==== Text
Monday, December 20, 2010

Mokale Koapeng Among composers of Nightingale String Quartet CD 'The Bow Project'

[TOP: The Bow Project; The Nightingale String Quartet; TUTL FKT044 (2010) BOTTOM: Mokale Koapeng]

After years of exchanging email messages with the prominent South African composer and choral director Mokale Koapeng, we managed to interview him by phone in the course of his visit to Edmonton, Alberta with the SDASA Chorale he conducts.

By way of background, I understand that you were born in 1963?
That's correct.
Where were you born, Mokale?
Orlando West, Soweto, that is Johannesburg
Have you lived most of your life in Soweto?
Soweto seems to have played an important part in your career. I understand that when the music directors retired from the Nation Building Festival founded by the Editor of The Sowetan that you were one of the music directors who took over?
Who was your co-director?
My co-director was Lududmo Magangane.
I must say you've been in a wide variety of activities, especially in the last two years!
========
[Tasks]
1. Duplicate the passage of the Mokale Koapeng interview between "Where were you" and "was your co-director?", inclusive.
2. Pick up the Mokale Koapeng interview after its final sentence and carry it forward.
==== Exercise data
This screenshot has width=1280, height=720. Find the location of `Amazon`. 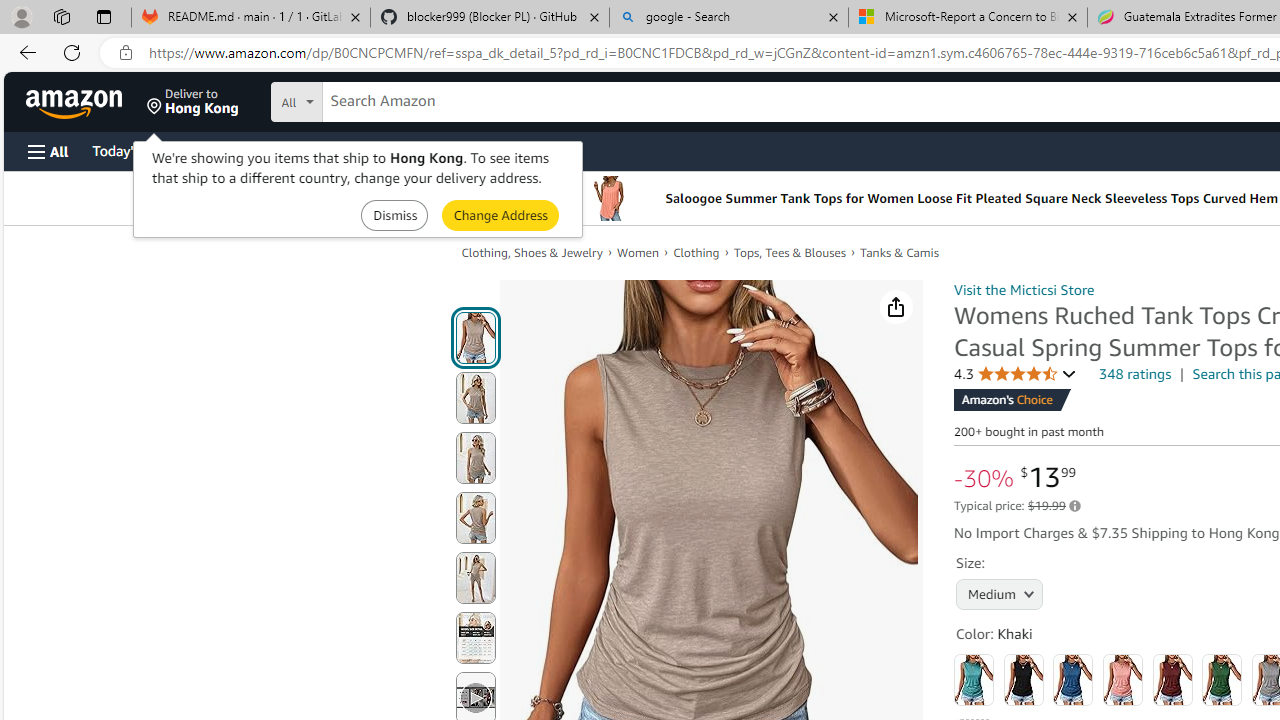

Amazon is located at coordinates (76, 102).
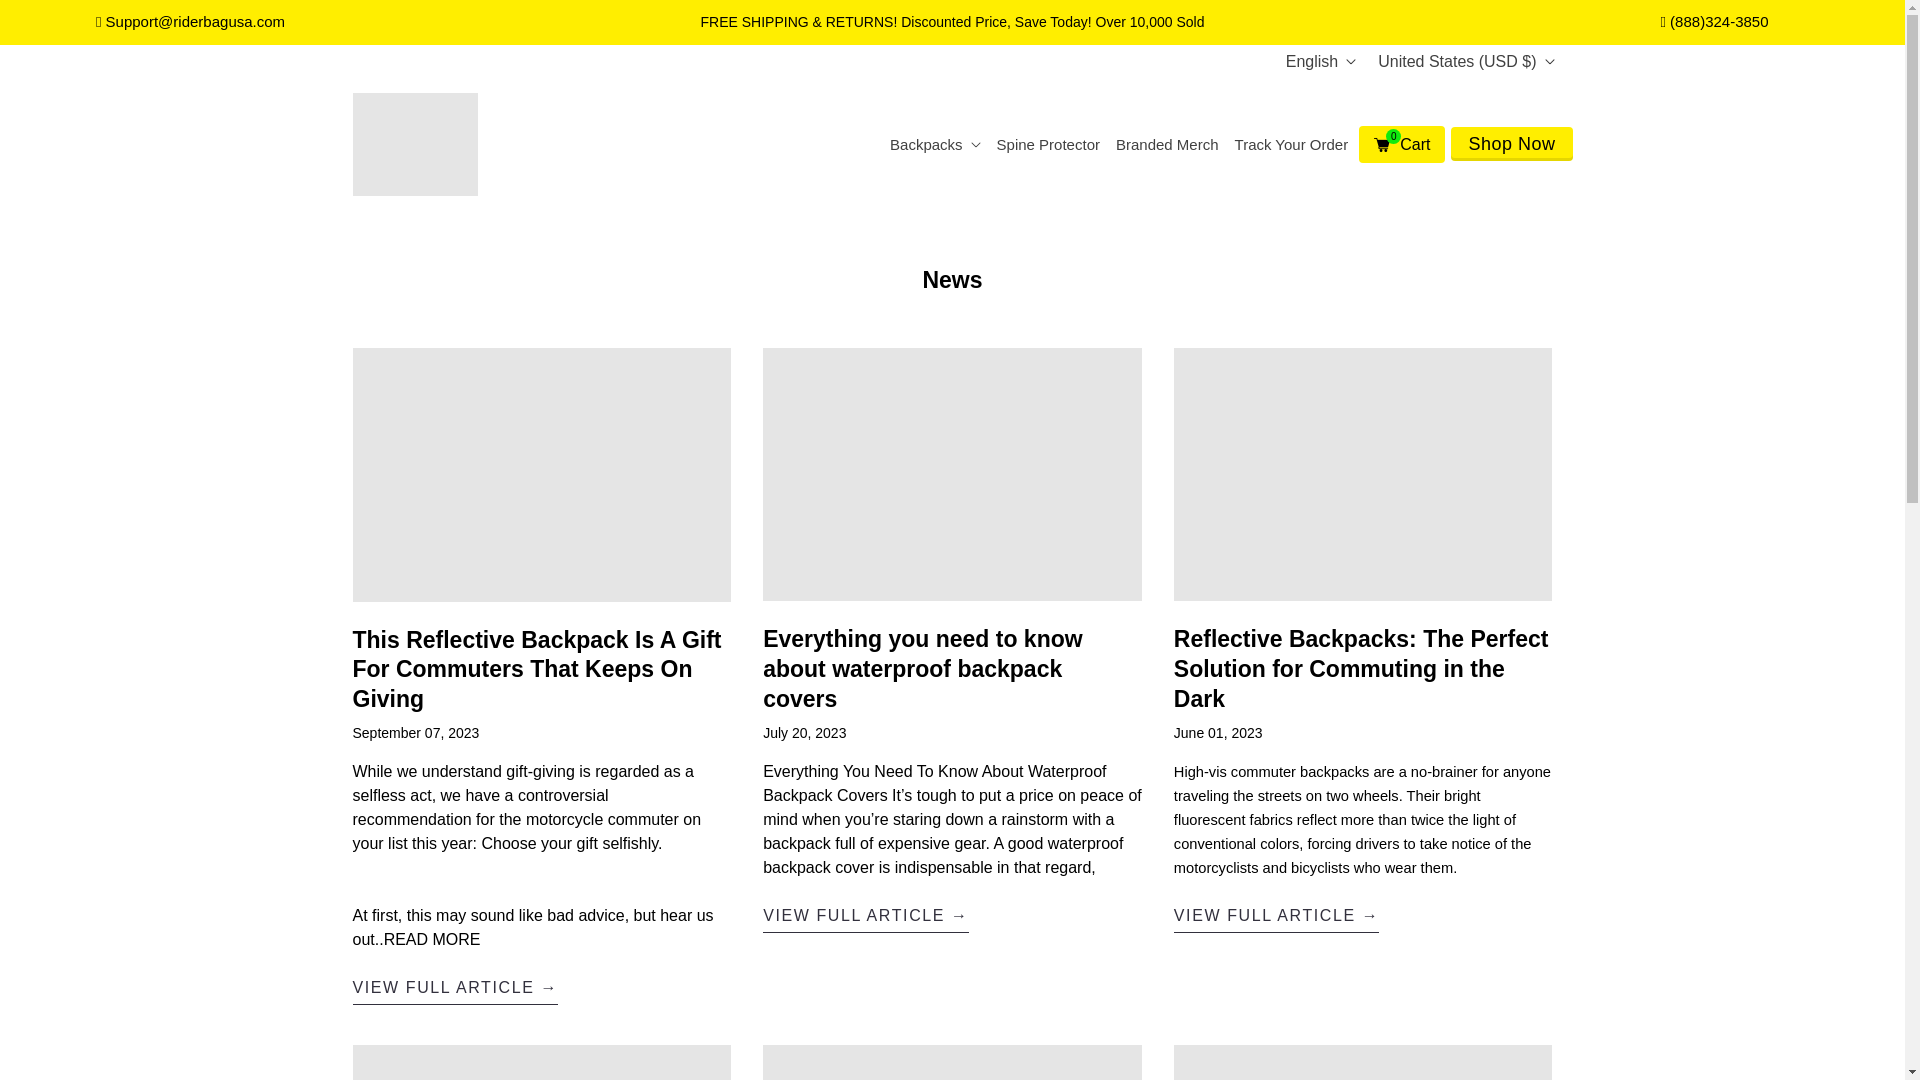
========
[Solved problems]
1.
Where were you born, Mokale?
Orlando West, Soweto, that is Johannesburg
Have you lived most of your life in Soweto?
Soweto seems to have played an important part in your career. I understand that when the music directors retired from the Nation Building Festival founded by the Editor of The Sowetan that you were one of the music directors who took over?
Who was your co-director?

2.
Absolutely, yes! I think growing up in a place like Soweto exposes you to a wide range of activity, and I learned to appreciate diversity. That is reflected in the kind of activities I have been involved in.
Was it primarily vocal music to which you were exposed, or instrumental also?
It was naturally vocal because my parents actually met in a church choir, and my Dad sang in a prominent community choir back in Johannesburg. I grew up in a family that played a lot of vocal music, but I guess God gave me the ability to assimilate and appreciate a good number of things. I've had the privilege of interacting with instrumental musicians, jazz musicians and concert musicians, and I operate in all those musical styles.
When you were growing up did you play any instruments?
Yes, I started playing the piano at the age of 10 and did relatively well but my major area of interest was in conducting, and later in composing.
How long have you been composing, Mokale?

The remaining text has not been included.